How Long Does It Take to Sell a Small Business?
Most small business sales take between 6 and 12 months from the time you begin preparing to the day you close. That range is wide because the timeline depends heavily on how prepared you are before you ever approach a buyer.
Businesses that walk into the process with clean financials, organized documentation, and a realistic valuation expectation move faster and close more reliably. Businesses that start the process underprepared spend months firefighting — or watch deals collapse after a letter of intent is signed.
What Drives the Timeline
Phase 1: Preparation (1–3 months)
Before you can sell, you need to get your house in order. This means pulling together 3 years of financial statements and tax returns, cleaning up your books, resolving any outstanding legal or tax issues, documenting your operational processes, and identifying key contracts, leases, and employee agreements.
Owners who skip this phase or rush it pay for it later — either in a lower valuation, a renegotiated deal, or a collapsed transaction during due diligence.
Phase 2: Finding a Buyer (2–6 months)
If you're using a broker, they'll package your business and begin marketing it to qualified buyers. If you're selling privately, you'll be doing outreach yourself. Either way, finding the right buyer — not just any buyer — takes time. Expect multiple conversations, several NDAs, and a handful of serious inquiries before one moves to an offer.

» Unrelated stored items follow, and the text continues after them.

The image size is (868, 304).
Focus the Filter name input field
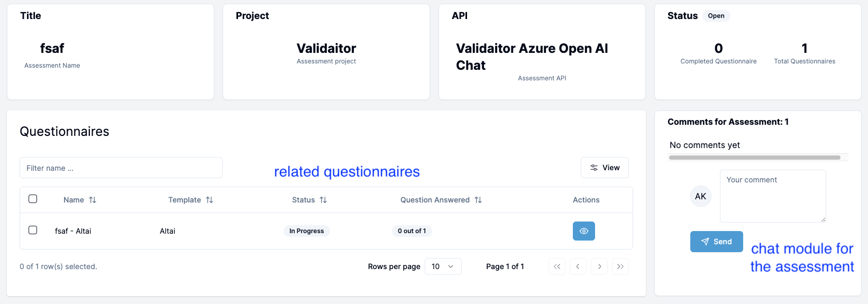[x=121, y=168]

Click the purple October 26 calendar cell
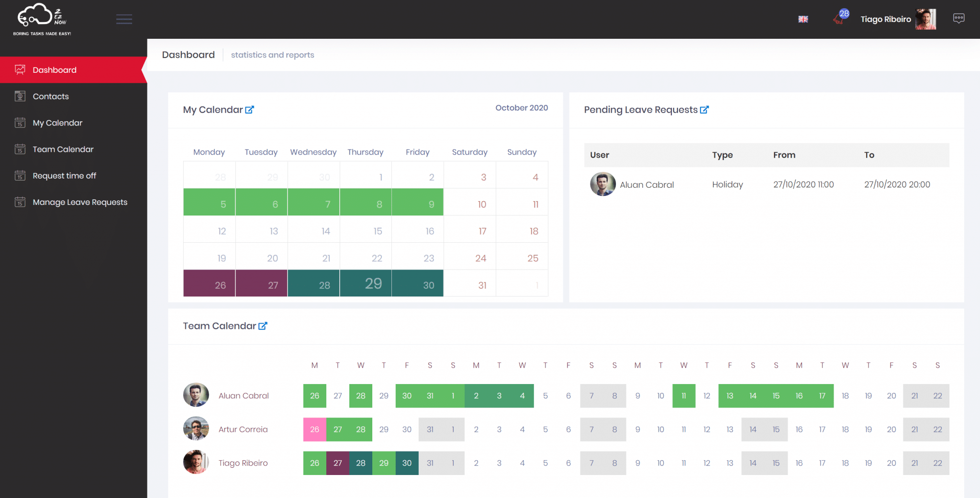209,283
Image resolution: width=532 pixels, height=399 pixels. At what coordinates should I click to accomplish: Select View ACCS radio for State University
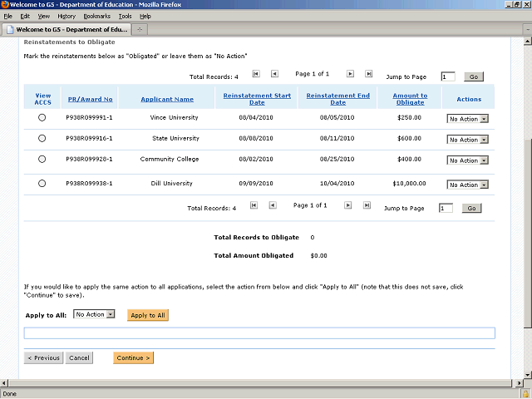[x=42, y=139]
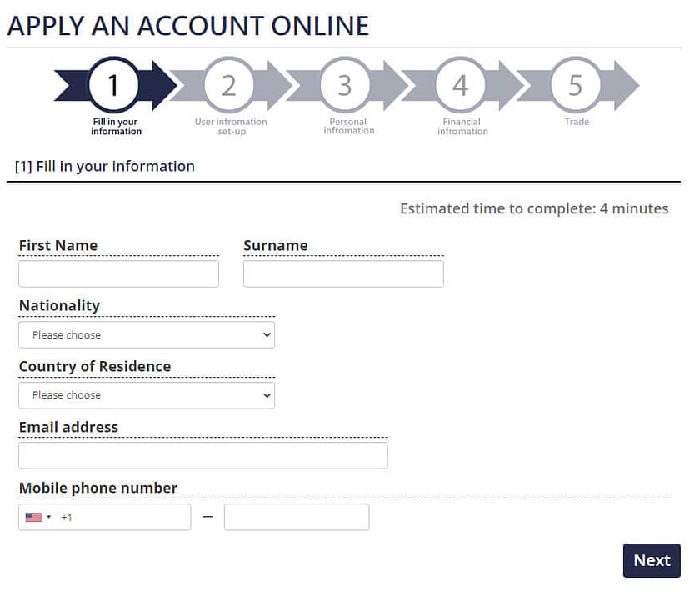Click the 'Fill in your information' step label
The width and height of the screenshot is (700, 602).
click(117, 127)
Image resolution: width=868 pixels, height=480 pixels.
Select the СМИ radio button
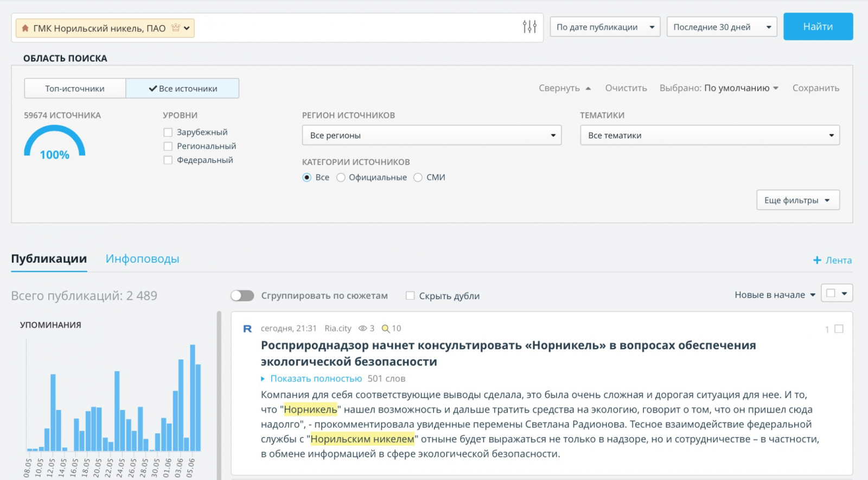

Phase 3: Letter of Intent and Negotiation (2–4 weeks)
Once a buyer is serious, they'll submit a letter of intent (LOI). This is a non-binding document that outlines the key terms of the deal — price, structure, exclusivity period, and timeline. Negotiating the LOI typically takes 2–4 weeks. This phase matters more than most sellers realize. The terms you agree to in the LOI shape almost everything that follows.
Phase 4: Due Diligence (30–90 days)
After the LOI is signed, the buyer will conduct formal due diligence — a deep review of your financial records, legal documents, customer contracts, operations, and more. For prepared sellers, this phase moves in 30–45 days. For unprepared sellers, it can stretch to 90 days or longer — and that's when deals fall apart.
Phase 5: Final Contracts and Closing (2–4 weeks)
Once due diligence is complete, attorneys draft the purchase agreement and any related documents — asset purchase agreement, employment agreements, non-compete, transition services agreement. Closing typically follows within 2–4 weeks of the final contract being executed.
What Makes Sales Take Longer
The most common reasons a business sale drags out or fails: messy financials that take months to untangle, unrealistic valuation expectations that delay finding a buyer, surprises discovered during due diligence that require renegotiation, and legal or tax issues that weren't addressed before the process started.
The most effective thing you can do to shorten your timeline is to prepare before you need to. Sellers who treat preparation as a year-long process — not a last-minute scramble — close faster, at better prices, with fewer surprises.
Frequently Asked Questions
Q: How long does it take to sell a small business?
Most small business sales take 6–12 months from preparation to closing. Businesses that are well-prepared for due diligence move faster and encounter fewer surprises.
Q: What is the fastest a business sale can close?
A well-prepared business with a motivated buyer can close in as little as 3–4 months. This requires clean financials, organized documentation, and a buyer who moves decisively. In practice, very few deals close this quickly.
Q: What slows down a business sale the most?
The three biggest delays are messy or incomplete financial records, unrealistic price expectations that make it hard to find a buyer, and surprises that surface during due diligence and force renegotiation.
Q: Does using a broker speed up the sale?
A good broker can accelerate the process by accessing a wider buyer pool and managing the transaction professionally. But a broker cannot compensate for an unprepared business — preparation still determines how fast and smoothly the deal moves.